If we were made in God’s image, shouldn’t this parallel Him? If our soul consists of three parts: mind, body, and heart. Could it be that the these systems mirror the divine parts of the trinity? If that was true, God the father would be the mind. Jesus would be the body. And the Holy Spirit would be the heart.

trinity spacetime.pngNot to mention, the space/time/matter implications. If this view were true, the Father, Son, and Holy Spirit would exist inside and outside spacetime at the same time. God would be both material and immaterial at the same time. So how can you be not be at the same time? 
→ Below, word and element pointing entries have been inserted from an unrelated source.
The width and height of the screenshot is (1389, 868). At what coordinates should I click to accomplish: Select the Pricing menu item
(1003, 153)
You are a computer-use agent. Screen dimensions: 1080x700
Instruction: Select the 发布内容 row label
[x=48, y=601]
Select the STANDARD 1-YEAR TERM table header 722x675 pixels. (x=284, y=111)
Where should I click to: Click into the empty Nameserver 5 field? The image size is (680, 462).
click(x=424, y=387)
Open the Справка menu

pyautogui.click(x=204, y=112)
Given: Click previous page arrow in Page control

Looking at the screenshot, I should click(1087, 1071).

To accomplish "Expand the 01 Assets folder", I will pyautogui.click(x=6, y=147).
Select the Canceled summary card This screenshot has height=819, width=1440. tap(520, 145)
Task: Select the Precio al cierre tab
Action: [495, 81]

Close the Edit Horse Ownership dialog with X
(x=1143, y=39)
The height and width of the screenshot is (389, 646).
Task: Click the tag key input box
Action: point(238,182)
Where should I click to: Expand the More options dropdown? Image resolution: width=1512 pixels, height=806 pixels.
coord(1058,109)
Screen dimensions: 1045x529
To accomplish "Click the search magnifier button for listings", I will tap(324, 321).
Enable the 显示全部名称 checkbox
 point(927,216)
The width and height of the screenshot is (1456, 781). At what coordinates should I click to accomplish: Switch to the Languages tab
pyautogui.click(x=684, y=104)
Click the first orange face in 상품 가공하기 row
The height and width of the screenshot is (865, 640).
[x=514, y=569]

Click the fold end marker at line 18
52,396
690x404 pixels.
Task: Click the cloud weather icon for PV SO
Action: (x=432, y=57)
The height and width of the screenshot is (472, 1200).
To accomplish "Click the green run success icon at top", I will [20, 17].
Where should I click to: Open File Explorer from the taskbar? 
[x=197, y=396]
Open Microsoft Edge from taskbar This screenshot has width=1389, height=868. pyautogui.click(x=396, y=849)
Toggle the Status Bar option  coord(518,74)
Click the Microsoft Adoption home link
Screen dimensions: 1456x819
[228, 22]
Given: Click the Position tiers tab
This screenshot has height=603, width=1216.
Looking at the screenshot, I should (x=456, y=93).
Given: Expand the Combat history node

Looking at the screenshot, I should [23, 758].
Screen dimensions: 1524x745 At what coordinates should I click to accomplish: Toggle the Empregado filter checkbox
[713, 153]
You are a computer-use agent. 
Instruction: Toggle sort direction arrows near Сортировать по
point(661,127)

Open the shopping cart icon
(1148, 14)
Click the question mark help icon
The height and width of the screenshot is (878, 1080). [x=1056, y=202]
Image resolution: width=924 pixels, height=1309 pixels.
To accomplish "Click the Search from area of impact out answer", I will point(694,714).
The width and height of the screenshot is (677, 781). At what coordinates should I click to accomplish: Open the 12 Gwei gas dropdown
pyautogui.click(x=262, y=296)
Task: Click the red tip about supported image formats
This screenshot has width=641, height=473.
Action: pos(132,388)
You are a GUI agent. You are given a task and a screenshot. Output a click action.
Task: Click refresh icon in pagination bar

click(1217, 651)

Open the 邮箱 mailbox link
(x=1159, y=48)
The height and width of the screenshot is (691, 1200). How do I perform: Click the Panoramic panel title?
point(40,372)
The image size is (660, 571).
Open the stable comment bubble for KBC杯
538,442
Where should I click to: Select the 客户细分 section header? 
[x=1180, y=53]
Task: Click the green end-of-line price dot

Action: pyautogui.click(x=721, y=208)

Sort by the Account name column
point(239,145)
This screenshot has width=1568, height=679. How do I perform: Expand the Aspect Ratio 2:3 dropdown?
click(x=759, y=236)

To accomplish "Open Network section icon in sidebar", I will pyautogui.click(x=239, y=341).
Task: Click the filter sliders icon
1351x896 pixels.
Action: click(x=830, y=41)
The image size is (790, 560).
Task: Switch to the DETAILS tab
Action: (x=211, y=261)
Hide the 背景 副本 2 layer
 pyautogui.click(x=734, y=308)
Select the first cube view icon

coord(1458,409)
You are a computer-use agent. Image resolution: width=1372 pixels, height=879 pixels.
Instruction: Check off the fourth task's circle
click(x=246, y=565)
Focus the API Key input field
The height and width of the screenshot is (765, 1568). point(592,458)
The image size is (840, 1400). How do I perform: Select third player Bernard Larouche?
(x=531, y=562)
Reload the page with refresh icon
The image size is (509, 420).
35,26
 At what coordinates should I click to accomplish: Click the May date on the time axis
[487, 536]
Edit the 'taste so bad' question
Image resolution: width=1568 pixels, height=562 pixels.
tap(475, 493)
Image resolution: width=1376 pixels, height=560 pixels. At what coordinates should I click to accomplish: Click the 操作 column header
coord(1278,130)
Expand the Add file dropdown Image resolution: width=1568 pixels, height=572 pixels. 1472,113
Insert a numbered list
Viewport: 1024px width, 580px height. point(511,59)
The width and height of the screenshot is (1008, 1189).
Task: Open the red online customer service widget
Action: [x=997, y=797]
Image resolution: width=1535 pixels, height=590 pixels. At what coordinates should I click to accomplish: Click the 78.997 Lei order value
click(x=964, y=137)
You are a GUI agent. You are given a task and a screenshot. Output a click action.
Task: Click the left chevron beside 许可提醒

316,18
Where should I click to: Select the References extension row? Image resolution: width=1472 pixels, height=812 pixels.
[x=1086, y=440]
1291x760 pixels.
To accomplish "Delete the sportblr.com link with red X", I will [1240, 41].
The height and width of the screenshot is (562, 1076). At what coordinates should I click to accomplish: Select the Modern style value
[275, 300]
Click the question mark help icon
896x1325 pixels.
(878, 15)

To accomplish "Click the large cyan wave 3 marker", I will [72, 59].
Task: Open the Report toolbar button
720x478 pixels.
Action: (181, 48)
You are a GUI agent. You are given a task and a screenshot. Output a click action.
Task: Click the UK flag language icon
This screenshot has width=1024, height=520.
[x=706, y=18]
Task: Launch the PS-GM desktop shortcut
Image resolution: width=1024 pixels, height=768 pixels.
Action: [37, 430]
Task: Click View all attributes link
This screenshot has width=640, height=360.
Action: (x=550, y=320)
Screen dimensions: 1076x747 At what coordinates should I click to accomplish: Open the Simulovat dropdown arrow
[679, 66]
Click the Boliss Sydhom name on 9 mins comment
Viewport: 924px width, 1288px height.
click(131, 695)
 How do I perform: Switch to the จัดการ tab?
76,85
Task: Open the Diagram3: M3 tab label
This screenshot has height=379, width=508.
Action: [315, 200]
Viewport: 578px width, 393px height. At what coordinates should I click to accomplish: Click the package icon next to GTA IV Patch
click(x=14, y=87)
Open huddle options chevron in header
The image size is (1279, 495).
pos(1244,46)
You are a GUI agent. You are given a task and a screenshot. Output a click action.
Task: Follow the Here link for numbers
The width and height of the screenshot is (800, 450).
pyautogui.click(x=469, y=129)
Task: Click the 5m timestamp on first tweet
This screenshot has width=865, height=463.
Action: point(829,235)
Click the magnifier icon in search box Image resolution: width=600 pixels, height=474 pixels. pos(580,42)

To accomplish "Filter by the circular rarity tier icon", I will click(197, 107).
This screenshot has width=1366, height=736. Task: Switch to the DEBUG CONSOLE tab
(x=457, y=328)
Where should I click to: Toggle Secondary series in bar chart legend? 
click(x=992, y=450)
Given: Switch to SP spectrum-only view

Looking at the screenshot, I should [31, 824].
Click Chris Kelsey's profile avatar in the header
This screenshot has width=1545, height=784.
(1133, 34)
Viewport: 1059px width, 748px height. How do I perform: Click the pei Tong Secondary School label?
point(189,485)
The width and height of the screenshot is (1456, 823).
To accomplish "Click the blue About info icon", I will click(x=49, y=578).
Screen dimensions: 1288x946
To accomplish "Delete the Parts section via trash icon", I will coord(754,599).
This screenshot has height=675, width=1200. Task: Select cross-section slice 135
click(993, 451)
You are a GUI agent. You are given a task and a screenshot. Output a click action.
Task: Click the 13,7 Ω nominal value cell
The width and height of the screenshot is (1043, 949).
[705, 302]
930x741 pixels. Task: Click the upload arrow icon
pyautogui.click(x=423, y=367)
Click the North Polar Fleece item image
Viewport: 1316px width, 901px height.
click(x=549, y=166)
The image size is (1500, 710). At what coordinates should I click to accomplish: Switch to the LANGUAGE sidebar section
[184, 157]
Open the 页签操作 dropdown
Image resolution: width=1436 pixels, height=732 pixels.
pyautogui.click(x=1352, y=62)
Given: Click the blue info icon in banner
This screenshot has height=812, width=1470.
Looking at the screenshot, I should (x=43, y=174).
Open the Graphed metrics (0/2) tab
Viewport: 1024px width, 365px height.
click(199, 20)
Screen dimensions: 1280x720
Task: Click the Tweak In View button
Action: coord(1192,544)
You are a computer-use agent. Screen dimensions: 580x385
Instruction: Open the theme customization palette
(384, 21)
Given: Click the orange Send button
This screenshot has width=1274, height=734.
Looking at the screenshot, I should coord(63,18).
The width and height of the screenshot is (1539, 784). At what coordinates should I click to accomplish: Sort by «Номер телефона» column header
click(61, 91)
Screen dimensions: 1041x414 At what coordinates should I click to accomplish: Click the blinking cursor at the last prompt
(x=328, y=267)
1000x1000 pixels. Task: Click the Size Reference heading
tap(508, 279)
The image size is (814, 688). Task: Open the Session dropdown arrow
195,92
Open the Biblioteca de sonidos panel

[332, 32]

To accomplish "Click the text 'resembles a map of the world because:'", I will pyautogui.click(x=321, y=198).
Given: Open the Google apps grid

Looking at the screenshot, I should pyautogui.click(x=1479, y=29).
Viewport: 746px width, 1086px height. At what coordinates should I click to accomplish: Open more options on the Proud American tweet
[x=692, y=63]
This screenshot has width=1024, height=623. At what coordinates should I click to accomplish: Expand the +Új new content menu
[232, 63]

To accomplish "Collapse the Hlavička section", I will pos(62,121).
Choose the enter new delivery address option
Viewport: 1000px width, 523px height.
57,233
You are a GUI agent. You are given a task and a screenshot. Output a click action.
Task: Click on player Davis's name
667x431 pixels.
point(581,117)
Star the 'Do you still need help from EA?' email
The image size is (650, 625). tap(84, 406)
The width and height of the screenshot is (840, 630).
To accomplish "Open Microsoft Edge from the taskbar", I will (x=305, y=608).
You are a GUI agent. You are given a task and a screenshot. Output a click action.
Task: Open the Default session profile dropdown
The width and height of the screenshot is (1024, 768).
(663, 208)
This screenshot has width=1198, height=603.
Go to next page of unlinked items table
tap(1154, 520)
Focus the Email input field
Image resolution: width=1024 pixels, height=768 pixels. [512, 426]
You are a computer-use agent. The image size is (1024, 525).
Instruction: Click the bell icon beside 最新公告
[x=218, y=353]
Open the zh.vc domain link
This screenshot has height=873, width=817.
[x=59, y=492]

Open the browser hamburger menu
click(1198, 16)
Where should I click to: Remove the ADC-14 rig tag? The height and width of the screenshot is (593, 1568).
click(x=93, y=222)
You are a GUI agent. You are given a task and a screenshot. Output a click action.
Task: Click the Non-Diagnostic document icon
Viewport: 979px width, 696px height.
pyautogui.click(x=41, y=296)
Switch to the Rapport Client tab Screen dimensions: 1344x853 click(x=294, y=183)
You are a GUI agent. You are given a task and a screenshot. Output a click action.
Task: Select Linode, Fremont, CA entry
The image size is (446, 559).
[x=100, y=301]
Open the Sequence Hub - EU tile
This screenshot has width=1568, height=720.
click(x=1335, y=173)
god jesus parts.pngLastly, Jesus to be fully God had to have the heart and mind of God. To be sinless, he had to begin with the heart and mind of God. If he didn’t start that way, he would have sinned, and he wouldn’t have been Jesus. 

Christ Eternal

I was just reading a blog post on Saint Nicholas, saying that the council of Nicea once met to discuss the idea of Christ’s eternity. Warning: I did no research on their findings prior to writing this. I just think that it’s an interesting idea to explore. Because Christ was born, we assume that his life began. So did he exist in heaven prior to being born on earth? Are there references to the son in the Old Testament? 
I think that if the word was with God in the beginning. And the word became flesh. Something changed. 
The way that I look at it, God always knew that he may need Jesus to save the world. I’m not sure if he definitely knew this or not. Regardless, lets just say in his endless foresight, he knew that this need was possible. Therefore, the idea of Jesus existed then. And if the will of God is to have the maximal amount of free creatures to be joined in the body of Christ, this was at very least a necessary back-up plan. Because if Adam and Eve sinned, then there would have to be a redemption. And for there to be a redemption, there would have to be a redeemer.
The word became flesh. The promise became reality. The thought became real. If it was God’s will to redeem all the free creatures that chose to believe in him, Jesus had to be a part of God’s original plan. So his existence in God’s foreknowledge means that at very least he existed always in some fashion.
The question becomes: did he know that Adam and Eve would sin? Because if he did, Jesus was not just a possibility, he was a certainty. But if Adam and Eve’s outcome was not known by God, the idea of Jesus was part of a foolproof redemptive plan. But his necessity was ultimately unknown. There would exist possible futures where presumably generations of humans had the same choice that Adam and Eve had.
But let’s just say that Adam and Eve didn’t eat from the tree of knowledge. Or their children. But their grandchildren did. So Eden would presumably still exist, along with access to the tree of life.  There would be another tribe of humans outside the garden and outside of the grace of God. They would need to be able to make the same decision that Adam and Eve made. Those in the garden could choose knowledge of good and evil and to exit the garden, but those outside the garden would need a path to redemption. 
Christ would be needed to save them. As long as at least one human chose to eat from the tree, Jesus was needed. And since humans were free creatures, not perfect creatures, some would choose to eat the fruit.
Therefore, all scenarios of imperfect humans with free will lead to sin and need a savior. And Christ was not a possibility. He was always needed. 
And if Jesus was certainly needed, and existed as an idea prior to his birth and prior to Adam and Eve, he first existed as an idea, then as a prophesy, then as a person. But always in the will of God. So he was always going to be.